Faster Bigdata Analytics by maneuvering Apache CarbonData’s Indexes

Akash R Nilugal, Kunal Kapoor

English Session 2021-08-06 16:10 GMT+8  (ROOM : B) #bigdata

Data in the 21st Century is like Oil in the 18th Century: an immensely, untapped valuable asset if processed in an intelligent way. Storage and Analysis of Big Data can be challenging and expensive both in terms of cost and time. Analytical solutions need to keep adapting themselves to keep up with the challenge of exponential data growth rate. Apache CarbonData is a unified storage solution + File Format which aims to optimize the query performance thus decreasing the analytical cost. Apache CarbonData has been adapted by 100+ open source users. In databases, one of the major features is indexes, which basically helps to query without having to scan every row. Taking inspiration from the same concept Apache CarbonData supports custom indexes like min/max, bloom, Lucene, Secondary Index, and Materialized Views for faster row level updates, deletes, OLAP and point queries. This presentation emphasizes on CarbonData’s custom index architecture + Distributed Index Cache Server which helps to provide faster query results, the future challenges and scope.

Speakers:

Akash R Nilugal: I am Apache carbondata PMC and Committer and Working as Senior Technical Lead at Cloud and AI/data platform team of Banglore Research center, Huawei. I have been working on Bigdata and mainly Apache carbondata for 5 years now and have worked and interested in areas like index support on bigdata, Materialized Views, CDC on bigdata, Spark SQL query optimizations, Spark structured streaming, data lake and data warehouse functionality, trino.cCurrently I am working on Carbondata CDC.

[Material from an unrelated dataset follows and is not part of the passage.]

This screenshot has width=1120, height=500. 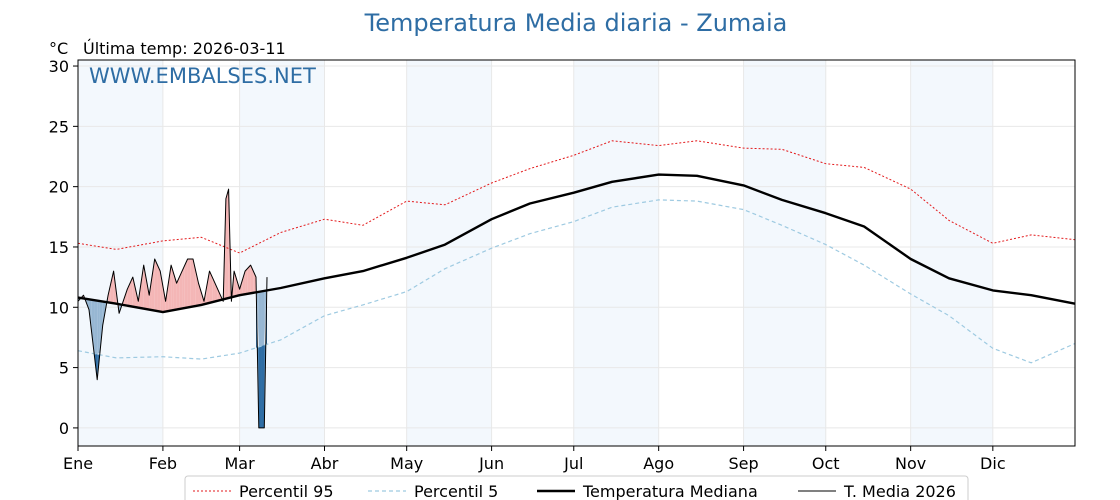 I want to click on chart-title: Temperatura Media diaria - Zumaia, so click(x=576, y=23).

Kunal Kapoor: I am Apache carbondata PMC and Committer and Working as System Architect at Cloud and AI/data platform team of Banglore Research center, Huawei working on Bigdata technologies like Apache carbondata, Apache spark, Apache hive for 5 years now. Some of the major features include distributed index cache server, Hive + Carbondata integration, Pre-aggregation support, S3 support for carbondata, Secondary index on carbondata, Spark SQL query optimization in carbondata.